[Collected data]
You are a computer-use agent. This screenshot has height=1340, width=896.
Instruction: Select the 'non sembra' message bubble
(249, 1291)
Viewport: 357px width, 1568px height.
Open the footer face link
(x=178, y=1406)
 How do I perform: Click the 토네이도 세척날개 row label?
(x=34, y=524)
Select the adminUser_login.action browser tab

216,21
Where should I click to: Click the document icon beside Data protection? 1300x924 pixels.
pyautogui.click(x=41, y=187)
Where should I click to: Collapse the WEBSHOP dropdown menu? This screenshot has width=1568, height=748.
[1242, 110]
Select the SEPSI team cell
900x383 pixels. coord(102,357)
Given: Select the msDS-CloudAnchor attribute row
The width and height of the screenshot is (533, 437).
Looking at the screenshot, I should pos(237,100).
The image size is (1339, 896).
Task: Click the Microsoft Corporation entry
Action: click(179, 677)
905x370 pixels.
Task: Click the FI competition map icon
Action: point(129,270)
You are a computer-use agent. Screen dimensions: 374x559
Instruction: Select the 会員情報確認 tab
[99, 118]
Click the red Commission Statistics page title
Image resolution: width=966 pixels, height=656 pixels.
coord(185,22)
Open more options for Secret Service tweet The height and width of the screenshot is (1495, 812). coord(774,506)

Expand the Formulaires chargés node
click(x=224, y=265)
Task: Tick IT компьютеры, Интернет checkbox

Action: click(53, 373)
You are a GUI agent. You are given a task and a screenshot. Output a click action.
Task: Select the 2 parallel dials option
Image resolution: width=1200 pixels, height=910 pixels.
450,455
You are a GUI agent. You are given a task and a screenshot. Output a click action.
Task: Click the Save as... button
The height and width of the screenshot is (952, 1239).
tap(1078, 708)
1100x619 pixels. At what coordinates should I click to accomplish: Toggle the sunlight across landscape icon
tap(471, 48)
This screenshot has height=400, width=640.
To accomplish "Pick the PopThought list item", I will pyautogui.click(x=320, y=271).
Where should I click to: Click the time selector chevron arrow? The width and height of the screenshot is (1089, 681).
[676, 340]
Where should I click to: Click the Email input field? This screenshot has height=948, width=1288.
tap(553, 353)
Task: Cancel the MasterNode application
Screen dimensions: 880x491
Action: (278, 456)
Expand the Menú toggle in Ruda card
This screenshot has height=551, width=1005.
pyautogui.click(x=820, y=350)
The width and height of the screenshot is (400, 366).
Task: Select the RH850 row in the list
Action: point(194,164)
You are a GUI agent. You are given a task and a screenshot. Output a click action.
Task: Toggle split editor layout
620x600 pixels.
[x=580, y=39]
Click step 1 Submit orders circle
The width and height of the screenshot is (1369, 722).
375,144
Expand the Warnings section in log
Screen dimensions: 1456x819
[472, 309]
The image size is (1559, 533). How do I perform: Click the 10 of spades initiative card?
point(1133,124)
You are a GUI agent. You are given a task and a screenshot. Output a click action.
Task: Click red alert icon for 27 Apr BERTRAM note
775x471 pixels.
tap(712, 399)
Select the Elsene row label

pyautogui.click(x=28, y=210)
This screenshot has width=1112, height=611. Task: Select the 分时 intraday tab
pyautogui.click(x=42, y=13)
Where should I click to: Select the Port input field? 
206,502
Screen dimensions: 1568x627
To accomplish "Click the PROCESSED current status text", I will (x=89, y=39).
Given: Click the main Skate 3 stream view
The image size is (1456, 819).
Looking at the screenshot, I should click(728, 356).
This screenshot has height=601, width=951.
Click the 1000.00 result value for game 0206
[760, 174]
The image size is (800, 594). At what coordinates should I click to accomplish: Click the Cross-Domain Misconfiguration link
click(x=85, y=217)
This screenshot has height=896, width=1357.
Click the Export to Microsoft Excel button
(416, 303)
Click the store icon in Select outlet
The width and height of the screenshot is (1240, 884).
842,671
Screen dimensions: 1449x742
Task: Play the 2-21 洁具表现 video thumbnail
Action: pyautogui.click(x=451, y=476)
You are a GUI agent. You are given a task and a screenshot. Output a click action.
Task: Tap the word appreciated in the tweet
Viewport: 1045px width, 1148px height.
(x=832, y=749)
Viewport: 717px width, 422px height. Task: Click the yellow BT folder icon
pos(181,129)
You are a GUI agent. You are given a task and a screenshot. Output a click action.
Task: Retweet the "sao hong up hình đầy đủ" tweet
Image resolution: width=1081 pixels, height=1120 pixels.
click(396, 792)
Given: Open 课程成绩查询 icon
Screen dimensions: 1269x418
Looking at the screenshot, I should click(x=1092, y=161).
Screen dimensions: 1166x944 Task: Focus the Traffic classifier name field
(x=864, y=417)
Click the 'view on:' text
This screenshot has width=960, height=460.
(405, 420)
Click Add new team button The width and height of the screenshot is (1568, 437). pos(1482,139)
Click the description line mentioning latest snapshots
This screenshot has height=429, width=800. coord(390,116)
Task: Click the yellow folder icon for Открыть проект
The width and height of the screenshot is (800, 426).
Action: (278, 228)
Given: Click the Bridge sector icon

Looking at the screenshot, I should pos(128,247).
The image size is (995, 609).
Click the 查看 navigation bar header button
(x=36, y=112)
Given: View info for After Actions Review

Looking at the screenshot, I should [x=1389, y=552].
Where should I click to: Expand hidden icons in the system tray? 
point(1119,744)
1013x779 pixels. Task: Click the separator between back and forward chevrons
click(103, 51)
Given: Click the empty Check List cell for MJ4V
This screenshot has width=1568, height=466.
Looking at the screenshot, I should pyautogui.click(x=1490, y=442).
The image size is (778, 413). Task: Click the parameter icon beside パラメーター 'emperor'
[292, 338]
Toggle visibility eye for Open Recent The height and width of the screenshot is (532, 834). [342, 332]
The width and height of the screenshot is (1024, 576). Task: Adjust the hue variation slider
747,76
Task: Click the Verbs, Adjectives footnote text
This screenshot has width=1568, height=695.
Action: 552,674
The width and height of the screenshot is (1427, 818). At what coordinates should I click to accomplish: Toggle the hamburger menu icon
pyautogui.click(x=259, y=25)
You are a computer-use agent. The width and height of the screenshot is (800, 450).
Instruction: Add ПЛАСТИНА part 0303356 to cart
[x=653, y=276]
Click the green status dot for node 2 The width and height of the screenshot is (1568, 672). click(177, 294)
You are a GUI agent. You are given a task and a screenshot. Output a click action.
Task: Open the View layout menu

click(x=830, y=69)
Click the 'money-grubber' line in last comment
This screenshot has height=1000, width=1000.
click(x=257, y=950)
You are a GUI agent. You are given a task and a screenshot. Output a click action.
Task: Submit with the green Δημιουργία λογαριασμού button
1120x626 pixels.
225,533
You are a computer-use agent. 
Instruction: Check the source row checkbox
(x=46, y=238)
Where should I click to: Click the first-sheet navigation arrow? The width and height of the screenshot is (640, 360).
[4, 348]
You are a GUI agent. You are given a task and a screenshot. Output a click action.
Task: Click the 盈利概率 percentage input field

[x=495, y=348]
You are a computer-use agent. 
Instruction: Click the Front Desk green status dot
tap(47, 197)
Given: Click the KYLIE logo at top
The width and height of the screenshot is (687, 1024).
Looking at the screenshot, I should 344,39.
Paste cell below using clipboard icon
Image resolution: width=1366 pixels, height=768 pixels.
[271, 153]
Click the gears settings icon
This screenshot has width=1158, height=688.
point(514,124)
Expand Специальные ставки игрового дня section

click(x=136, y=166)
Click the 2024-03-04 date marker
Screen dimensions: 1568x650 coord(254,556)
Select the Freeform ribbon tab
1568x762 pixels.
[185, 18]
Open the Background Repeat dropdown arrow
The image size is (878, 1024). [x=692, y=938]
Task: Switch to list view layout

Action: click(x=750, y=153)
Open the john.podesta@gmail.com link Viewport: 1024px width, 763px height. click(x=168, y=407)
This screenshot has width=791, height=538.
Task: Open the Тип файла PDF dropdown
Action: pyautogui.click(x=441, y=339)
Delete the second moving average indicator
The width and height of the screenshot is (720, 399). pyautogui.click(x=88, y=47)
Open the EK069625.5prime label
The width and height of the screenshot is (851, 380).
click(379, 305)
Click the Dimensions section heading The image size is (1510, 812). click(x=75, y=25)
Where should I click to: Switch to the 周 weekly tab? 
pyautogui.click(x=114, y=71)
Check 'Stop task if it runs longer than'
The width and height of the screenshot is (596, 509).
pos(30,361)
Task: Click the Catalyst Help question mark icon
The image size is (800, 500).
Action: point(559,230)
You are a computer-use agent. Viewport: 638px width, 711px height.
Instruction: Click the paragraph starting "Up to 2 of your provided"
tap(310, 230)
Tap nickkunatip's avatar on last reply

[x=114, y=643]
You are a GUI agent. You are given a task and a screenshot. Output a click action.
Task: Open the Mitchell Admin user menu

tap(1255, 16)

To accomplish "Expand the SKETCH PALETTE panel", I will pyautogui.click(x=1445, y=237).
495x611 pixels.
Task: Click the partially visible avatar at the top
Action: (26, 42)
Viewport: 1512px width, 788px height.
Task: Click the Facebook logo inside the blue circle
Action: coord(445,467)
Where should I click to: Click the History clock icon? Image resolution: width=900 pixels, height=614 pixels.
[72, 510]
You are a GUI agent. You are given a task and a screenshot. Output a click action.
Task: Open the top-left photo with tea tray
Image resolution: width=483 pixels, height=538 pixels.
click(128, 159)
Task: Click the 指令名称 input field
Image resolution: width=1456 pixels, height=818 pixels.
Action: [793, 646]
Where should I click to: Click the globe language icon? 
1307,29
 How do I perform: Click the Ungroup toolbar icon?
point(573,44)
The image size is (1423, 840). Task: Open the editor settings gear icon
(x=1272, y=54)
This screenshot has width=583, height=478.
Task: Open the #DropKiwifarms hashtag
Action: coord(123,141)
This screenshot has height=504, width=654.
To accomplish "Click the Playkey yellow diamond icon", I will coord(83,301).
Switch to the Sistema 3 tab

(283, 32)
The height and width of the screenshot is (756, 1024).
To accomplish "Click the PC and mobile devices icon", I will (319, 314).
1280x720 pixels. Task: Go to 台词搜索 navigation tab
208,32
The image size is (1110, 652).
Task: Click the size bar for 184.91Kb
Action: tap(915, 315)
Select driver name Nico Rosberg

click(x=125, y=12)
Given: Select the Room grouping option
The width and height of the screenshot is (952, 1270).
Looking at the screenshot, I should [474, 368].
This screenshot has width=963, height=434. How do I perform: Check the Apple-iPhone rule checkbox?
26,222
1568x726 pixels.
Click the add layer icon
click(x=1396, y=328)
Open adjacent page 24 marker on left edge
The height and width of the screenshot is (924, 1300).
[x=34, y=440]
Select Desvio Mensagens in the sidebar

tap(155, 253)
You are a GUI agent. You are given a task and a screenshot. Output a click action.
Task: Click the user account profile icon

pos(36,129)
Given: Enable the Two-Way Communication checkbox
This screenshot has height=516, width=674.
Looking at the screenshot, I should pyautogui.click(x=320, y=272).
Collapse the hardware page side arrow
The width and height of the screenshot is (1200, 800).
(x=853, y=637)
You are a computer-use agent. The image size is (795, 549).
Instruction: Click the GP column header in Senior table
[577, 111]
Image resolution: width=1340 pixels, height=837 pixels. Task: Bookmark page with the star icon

SET EXERCISE: Write out the rows from the start through the line containing "pyautogui.click(x=41, y=187)", both ends included, exactly as they appear.

REPLY:
You are a computer-use agent. This screenshot has height=1340, width=896.
Instruction: Select the 'non sembra' message bubble
(249, 1291)
Viewport: 357px width, 1568px height.
Open the footer face link
(x=178, y=1406)
 How do I perform: Click the 토네이도 세척날개 row label?
(x=34, y=524)
Select the adminUser_login.action browser tab

216,21
Where should I click to: Click the document icon beside Data protection? 1300x924 pixels.
pyautogui.click(x=41, y=187)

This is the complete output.